I rode up there on the dreaded Banana — it’s looking like I’m gonna burn a complete tank of gas this summer; probably more.
It’s about a 45-minute ride.
Nothing dramatical happened, except an encounter with a large furniture-delivery truck.
Main St. in Rochester is under construction — always is. One whole side of the street was torn up, so traffic was shoved to the other side.
The two eastbound lanes had been divided using traffic-cones into one lane each, eastbound and westbound.
So I placidly motored west into the westbound lane, but the furniture-truck turned off a left-side side-street heading east.

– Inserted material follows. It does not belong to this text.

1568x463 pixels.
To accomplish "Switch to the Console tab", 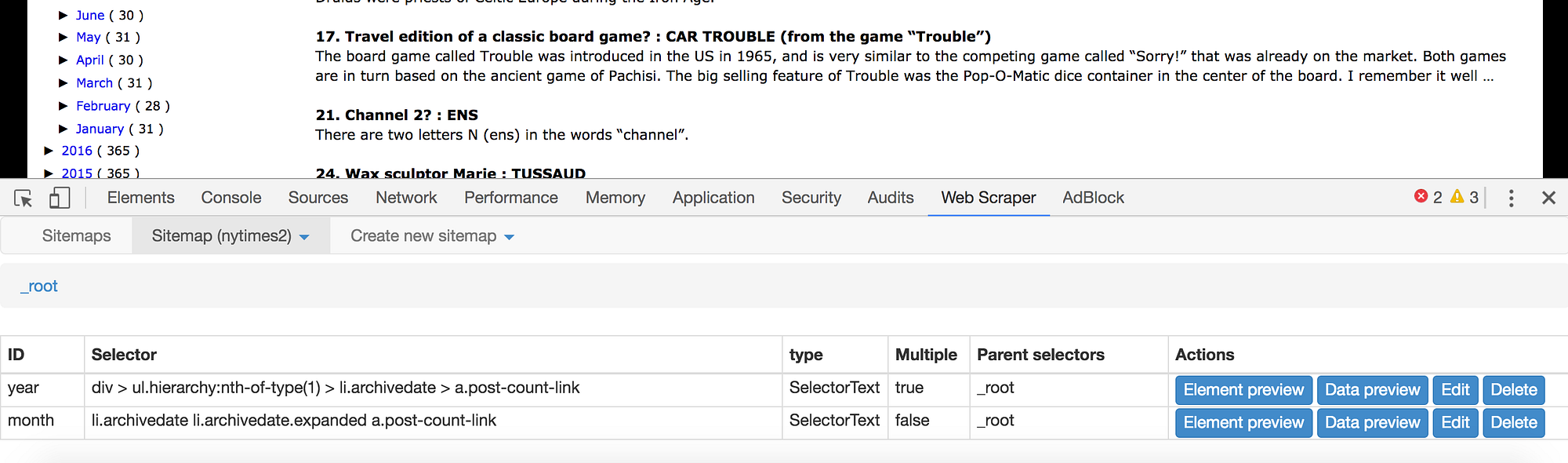I will tap(231, 198).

It was a large truck, and needed a huge swing; so he ended up heading east in my westbound lane — right toward me..
Well okay, the poor guy probably thought he was in the kerreck lane, so I quickly pulled off to the side, unable to downshift.
But suddenly the truck switched lanes, but I’m still stopped in second or third gear.

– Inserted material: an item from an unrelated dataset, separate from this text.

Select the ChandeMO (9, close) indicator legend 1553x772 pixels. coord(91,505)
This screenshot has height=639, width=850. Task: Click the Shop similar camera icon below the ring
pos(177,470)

I make two starting attempts, but stall each time. A glowering-intimidator is behind me in a gigantical 4WD RAM dually pickup, angrily thumping his steering-wheel.
I’m off to the side to restart, but RAM-man doesn’t pass.

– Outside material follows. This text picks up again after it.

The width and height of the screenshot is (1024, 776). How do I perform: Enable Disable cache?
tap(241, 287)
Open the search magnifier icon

Through various tricks I know, I got the little dear into first and continued on.
Outside the meeting I saw only one other motorbike: a gigantical Harley-Davidson GeezerGlide, probably ridden there by Bob Ross; a retired bus-mechanic.
“How in the wide, wide world canya ride that thing? It’s a crotch-rocket; you’re supposed to be old.”
“Well I am, but I still can ride it, I guess. Got up here, didn’t I?”
Two people I haven’t seen in years were in attendance: namely Pedro Colazzo (“Pete Koh-LAH-zo”) and Nelson Kiske (“KISS-key”).
Colazzo is now 70, and of course retired, but when I started driving buses in 1977 he was a Road-Supervisor.
He eventually switched back to bus-driving, as many Road-Supervisors do, since bus-driving is the least frustrating job at Transit.
Colazzo is Puerto-Rican, and by now his hair is gray. But he looks pretty good for 70.
“Hey Pedro,” I yelled, still in my helmet.
We jawed for a long time; “My feet hurt,” Pedro was telling me.
“It ain’t circulation, I hope?” I asked.
“Nope. My doctor says that’s all okay. Nobody knows why my feet hurt.”
“Kiske” (nickname was “Bud”) was another one of my mentors.
“What I remember most was 1508 — or was it ‘06’ or ‘07?’”
“You picked that 10-hour Kodak charter, leaving 1508 for me; which I picked.”
“I used to call it the ‘Latta Road Merry-go-round.’”
“I’d deadhead out to Latta Road, and then around and around we went — I might get six passengers the whole afternoon over three trips.”
At this point, Kiske rendered the old waazoo he always said when I told him 1508 was so easy: “We don’t get paid by the ton — we get paid by the hour.”
I sat with Gary Colvin, one of my dreaded Ne’er-do-Wells.
“Does this make any sense?” he asked.
“Any questions?” the pension-administrator lady asked.
At his point Frito Bandito (that’s his actual name) got up, and started fulminating.
“My name is Frito Bandito; and I can’t hear or understand that well.”
Uh-oh; here we go. The same Frito Bandito that got management all bent outta shape, because he could make a lotta noise without making sense.
“A lot of good people were working, yet couldn’t read or write. And they couldn’t make any sense of this here high-finance stuff,” Frito said.
“So they gave all their hard-earned money to the town priest; and then that guy got roped in for stealing.”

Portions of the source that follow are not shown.